Na sua segunda dimensão, a educação para a democracia consiste na cidadania ativa, isto é, uma educação que forma o cidadão para a participação na vida pública. Pode o cidadão, dessa forma, participar como cidadão comum ou governante. Ou seja, a educação para a democracia não educa o cidadão para ser apenas governado, ele também é formado para ser governante. Nas palavras de Guimarães-Iosif (2009, p. 175), o sujeito deve exercer a cidadania emancipada, que é “[...] fruto da organização coletiva e de um povo que sabe pensar e que é capaz de criar história própria [...]”.

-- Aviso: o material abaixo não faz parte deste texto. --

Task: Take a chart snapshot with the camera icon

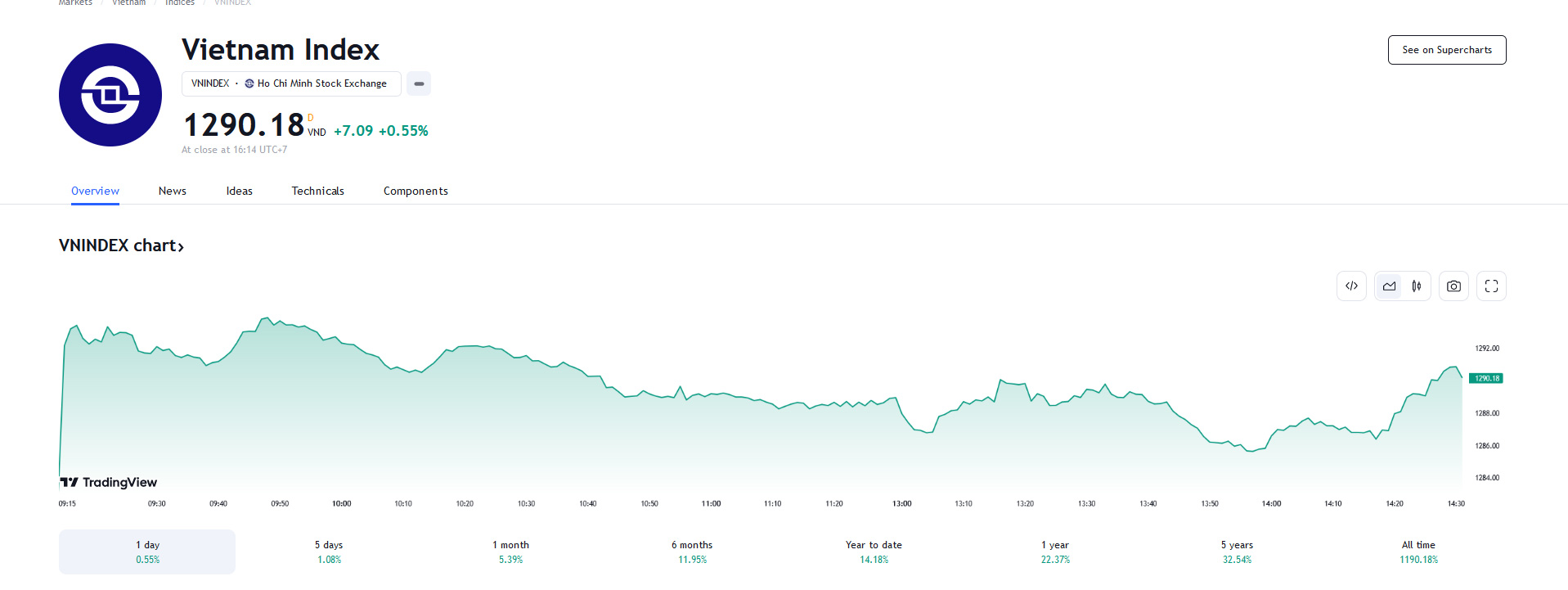Action: pos(1453,286)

A educação para a democracia é um processo de longa duração que exige continuidade. Não deve ser encarado como um objetivo de um governo ou de um partido, mas como o anseio de uma sociedade (BENEVIDES, 1996).

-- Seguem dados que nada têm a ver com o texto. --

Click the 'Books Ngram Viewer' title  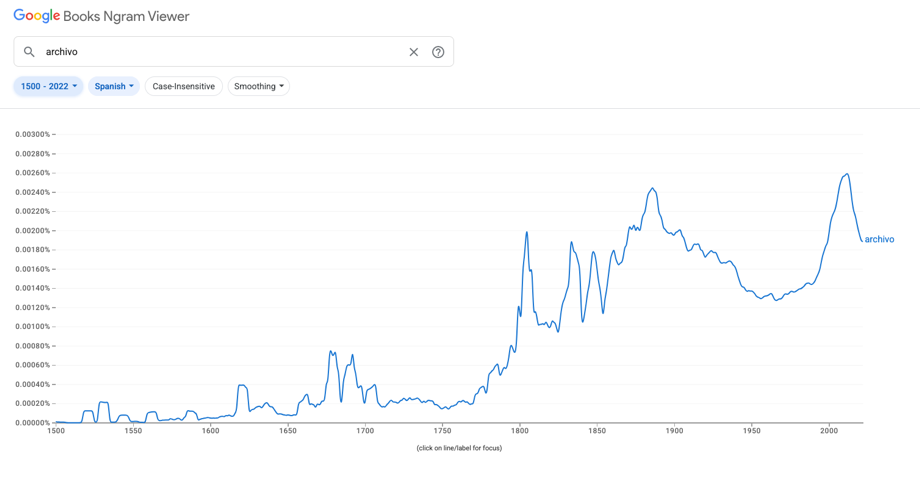coord(126,16)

Para que haja democracia na escola, Anísio Teixeira afirma que é:

[...] necessário que professores, diretores e toda a administração escolar aceitem o princípio democrático, que consiste no postulado de que cada um dos participantes da experiência escolar tem mérito pessoal bastante para ter voz no capítulo. Ninguém é tão desprovido que possa ser apenas mandado. Também ele deve saber o que está fazendo e porque está fazendo. Algo ficará mais difícil; nem tudo será tão bem feito – mas a grande experiência de participação, como igual, nas atividades, esforços, durezas e alegrias do trabalho escolar, se estará fazendo, e, com ela, a aquisição das disposições fundamentais de cooperação, de responsabilidade, de reconhecimento dos méritos de cada um, de participação integradora na vida comum e de sentimento de sua utilidade no conjunto. (TEIXEIRA, 1956, p. 9).

Em suma, não é aceitável a realidade demonstrada pelo estudo de Guimarães-Iosif (2007, p. 67), que quanto “[...] mais pobres os alunos da escola pública [,] menos democrática têm sido as práticas pedagógicas adotadas”. É mister que se perceba a necessidade e a

importância da educação para a democracia e que sejam colocados em ação seus pressupostos, para que se tenha uma sociedade realmente democrática. Tudo isso pode ter início na escola.